Já faz meio século que a Grã-Bretanha abandonou suas últimas colônias na África. Suas perucas, contudo, permanecem. E não são quaisquer perucas. Elas são longas, brancas e encaracoladas, e eram utilizadas por juízes das Supremas Cortes (e pelo rei George III, há mais de 200 anos). São tão fora de moda que até os magistrados britânicos já deixaram de usá-las.
Nas antigas colônias – como Quênia, Zimbabwe, Gana e Malaui – porém, os adereços persistem, usados por juízes e advogados. Agora, uma nova geração de juristas africanos tem se perguntado: por que as mentes jurídicas mais proeminentes do continente ainda usam acessórios impostos pelos colonizadores?
Não é apenas uma questão de estética.
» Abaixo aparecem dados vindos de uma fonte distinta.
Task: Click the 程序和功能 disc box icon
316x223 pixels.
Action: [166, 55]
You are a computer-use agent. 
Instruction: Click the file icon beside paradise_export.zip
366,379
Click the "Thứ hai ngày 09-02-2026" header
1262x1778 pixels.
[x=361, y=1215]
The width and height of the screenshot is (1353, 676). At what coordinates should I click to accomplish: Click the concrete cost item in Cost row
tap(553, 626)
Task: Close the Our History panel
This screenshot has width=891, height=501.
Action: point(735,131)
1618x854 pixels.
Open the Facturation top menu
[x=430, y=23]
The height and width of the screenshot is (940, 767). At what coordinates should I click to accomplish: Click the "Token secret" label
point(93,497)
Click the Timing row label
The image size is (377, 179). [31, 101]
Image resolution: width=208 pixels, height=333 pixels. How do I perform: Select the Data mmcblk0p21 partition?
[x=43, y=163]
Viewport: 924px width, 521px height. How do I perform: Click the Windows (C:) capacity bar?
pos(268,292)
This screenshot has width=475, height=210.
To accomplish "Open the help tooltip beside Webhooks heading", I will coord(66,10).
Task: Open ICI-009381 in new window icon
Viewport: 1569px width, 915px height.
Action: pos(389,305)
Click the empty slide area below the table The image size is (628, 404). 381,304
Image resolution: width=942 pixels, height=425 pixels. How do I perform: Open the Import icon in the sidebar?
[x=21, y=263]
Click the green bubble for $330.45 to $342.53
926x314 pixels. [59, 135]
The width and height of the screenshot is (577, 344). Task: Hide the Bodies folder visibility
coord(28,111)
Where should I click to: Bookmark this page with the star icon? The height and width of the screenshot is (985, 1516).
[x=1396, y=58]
As perucas e togas são, talvez, o mais flagrante símbolo da herança colonial, num momento em que esse aspecto da história vem sendo destruído de todas as formas. Este ano, o presidente da Tanzânia, John Magufuli, descreveu uma proposta de livre comércio com a Europa como “uma forma de colonialismo”. No Zimbabwe, o chefe de Estado, Robert Mugabe, ainda se refere aos britânicos como “ladrões colonialistas”.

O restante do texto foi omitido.